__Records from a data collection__
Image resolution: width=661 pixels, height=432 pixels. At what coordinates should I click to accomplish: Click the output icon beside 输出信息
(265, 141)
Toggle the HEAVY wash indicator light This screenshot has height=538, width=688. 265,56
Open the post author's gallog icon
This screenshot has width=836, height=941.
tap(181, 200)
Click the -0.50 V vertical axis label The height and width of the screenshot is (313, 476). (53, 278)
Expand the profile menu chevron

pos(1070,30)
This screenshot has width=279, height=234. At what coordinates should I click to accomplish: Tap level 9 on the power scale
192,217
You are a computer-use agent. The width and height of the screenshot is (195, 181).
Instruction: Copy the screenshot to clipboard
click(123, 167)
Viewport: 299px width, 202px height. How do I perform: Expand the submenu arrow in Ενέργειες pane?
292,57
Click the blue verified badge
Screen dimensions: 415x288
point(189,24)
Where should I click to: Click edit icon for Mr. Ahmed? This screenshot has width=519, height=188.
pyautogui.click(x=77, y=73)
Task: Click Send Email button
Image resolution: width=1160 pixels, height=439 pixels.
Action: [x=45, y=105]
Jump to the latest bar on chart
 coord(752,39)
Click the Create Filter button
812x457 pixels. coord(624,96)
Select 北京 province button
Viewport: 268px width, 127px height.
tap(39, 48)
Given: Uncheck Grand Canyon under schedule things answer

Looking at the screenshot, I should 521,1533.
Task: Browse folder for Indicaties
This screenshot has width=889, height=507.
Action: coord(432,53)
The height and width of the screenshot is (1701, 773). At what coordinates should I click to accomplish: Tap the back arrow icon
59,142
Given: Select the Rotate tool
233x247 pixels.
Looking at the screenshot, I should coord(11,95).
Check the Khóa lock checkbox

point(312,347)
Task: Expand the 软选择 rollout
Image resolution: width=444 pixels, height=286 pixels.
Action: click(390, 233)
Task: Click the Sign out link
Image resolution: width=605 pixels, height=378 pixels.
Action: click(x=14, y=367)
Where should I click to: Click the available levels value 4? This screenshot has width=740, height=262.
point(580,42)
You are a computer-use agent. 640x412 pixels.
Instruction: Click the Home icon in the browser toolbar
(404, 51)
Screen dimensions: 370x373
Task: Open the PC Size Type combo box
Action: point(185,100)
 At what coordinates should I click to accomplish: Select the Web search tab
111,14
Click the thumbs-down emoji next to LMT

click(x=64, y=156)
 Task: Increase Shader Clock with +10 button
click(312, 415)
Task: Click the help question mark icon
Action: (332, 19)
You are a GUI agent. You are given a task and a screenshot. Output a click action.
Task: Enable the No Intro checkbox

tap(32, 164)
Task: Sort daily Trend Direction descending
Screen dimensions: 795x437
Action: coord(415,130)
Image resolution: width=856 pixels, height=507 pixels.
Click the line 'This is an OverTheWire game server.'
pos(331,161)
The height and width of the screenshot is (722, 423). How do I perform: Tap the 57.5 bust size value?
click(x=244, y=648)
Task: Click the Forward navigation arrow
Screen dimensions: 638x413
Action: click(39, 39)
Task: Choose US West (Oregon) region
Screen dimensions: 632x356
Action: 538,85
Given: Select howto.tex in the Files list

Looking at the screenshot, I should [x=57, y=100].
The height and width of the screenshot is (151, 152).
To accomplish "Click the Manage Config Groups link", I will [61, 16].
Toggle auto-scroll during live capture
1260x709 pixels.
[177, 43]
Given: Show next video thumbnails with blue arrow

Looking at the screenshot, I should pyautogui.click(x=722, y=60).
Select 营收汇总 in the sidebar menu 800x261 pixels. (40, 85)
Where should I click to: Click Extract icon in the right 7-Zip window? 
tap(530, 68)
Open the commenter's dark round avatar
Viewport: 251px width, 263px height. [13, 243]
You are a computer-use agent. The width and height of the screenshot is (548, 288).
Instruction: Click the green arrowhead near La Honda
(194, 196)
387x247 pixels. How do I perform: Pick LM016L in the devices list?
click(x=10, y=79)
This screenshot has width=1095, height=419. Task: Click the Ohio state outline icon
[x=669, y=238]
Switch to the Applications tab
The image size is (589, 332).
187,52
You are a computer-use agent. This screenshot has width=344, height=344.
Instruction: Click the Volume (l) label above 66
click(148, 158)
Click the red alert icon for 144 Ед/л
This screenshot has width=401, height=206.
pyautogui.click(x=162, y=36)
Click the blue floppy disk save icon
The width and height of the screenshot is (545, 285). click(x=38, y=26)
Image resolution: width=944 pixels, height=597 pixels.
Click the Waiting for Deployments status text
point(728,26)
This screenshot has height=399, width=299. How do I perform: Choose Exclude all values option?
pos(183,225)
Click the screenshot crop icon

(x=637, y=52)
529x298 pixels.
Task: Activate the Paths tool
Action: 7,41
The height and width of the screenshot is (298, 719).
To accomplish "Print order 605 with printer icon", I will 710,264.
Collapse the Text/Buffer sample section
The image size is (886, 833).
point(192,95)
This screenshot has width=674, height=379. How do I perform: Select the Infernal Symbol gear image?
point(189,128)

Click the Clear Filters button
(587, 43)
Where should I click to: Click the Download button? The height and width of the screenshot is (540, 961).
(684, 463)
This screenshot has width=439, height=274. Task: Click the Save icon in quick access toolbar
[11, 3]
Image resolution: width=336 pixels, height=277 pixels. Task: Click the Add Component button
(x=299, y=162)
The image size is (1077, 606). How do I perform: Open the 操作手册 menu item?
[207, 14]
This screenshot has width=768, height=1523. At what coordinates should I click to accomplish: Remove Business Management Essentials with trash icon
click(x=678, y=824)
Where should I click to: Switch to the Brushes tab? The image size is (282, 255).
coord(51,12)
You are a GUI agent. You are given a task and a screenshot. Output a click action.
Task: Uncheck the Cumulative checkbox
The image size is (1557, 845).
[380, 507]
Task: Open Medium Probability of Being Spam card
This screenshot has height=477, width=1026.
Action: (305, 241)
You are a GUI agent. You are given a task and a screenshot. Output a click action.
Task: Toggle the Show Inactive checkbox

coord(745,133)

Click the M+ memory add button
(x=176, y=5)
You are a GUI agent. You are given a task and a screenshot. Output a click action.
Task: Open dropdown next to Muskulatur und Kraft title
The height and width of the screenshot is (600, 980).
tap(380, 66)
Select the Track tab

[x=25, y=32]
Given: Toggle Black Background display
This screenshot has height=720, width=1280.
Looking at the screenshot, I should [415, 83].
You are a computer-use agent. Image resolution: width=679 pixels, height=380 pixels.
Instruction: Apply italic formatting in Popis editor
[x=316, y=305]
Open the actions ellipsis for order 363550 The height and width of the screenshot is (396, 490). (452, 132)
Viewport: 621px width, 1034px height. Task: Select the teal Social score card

__Task description__
In the entries above, work out how many lines contain the string "computer", and give only that number.

__Solved exercise__
5